As live satellite feeds beamed Scholastic’s midnight Muggle-fest around the globe last month, the intricately choreographed release of Harry Potter and the Goblet of Fire was evidence of more than just the good fortune of Potter point-man Michael Jacobs. It was also proof that the one-day laydown — a luxury formerly reserved for embargoed bombshells and celebrity tell-alls — has become almost de rigueur for titles in all segments of the mediagenic book market.
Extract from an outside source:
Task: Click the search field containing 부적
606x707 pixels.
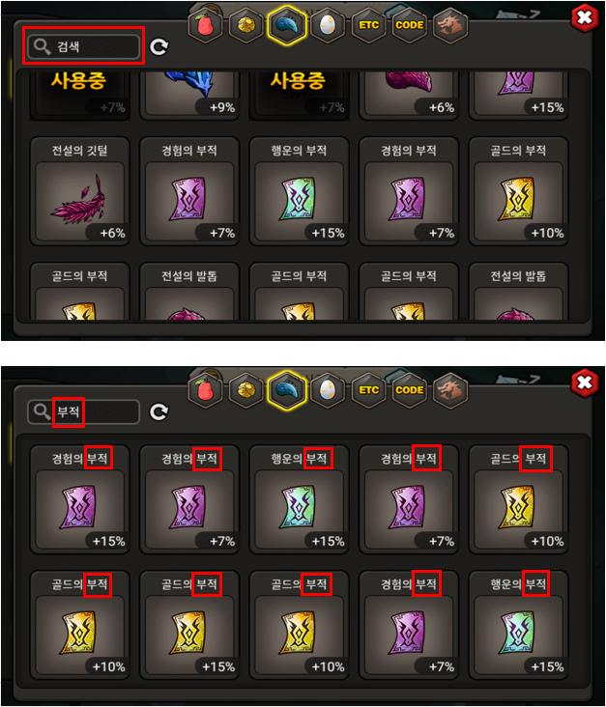Action: 84,411
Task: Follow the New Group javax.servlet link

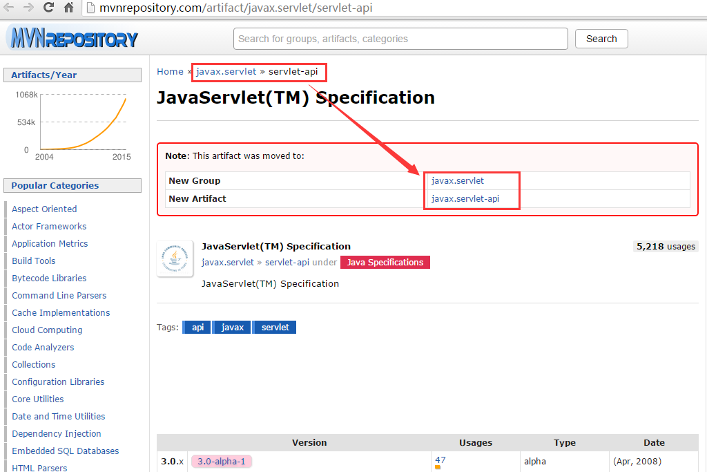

How did the world get so loony for laydowns? Blame it all on Rick Hall, evp distribution and operations for Time Warner, who admits to creating a monster when the publisher launched Alexandra Ripley’s Scarlett in 1991 — the first ever one-day laydown. From there the beast evolved into a Frankenstein-ish creature goaded by (among other factors) agents’ demands for laydowns on every 3,000-copy novel. Then Random and especially Penguin Putnam stoked the one-day flames with on-sale dates for most everything. Penguin, in fact, has been rolling out laydowns for anything over a 100,000-copy first printing for the past five years, says Dick Heffernan, president of PP’s adult hardcover sales. They ship Thursday for a Monday on-sale date (though mass merchandisers hate this schedule and are likely to put books on sale early, he says). Warner, meanwhile, has now repented and refuses laydowns for first runs of less than 250,000 copies, up from 150,000 several years ago.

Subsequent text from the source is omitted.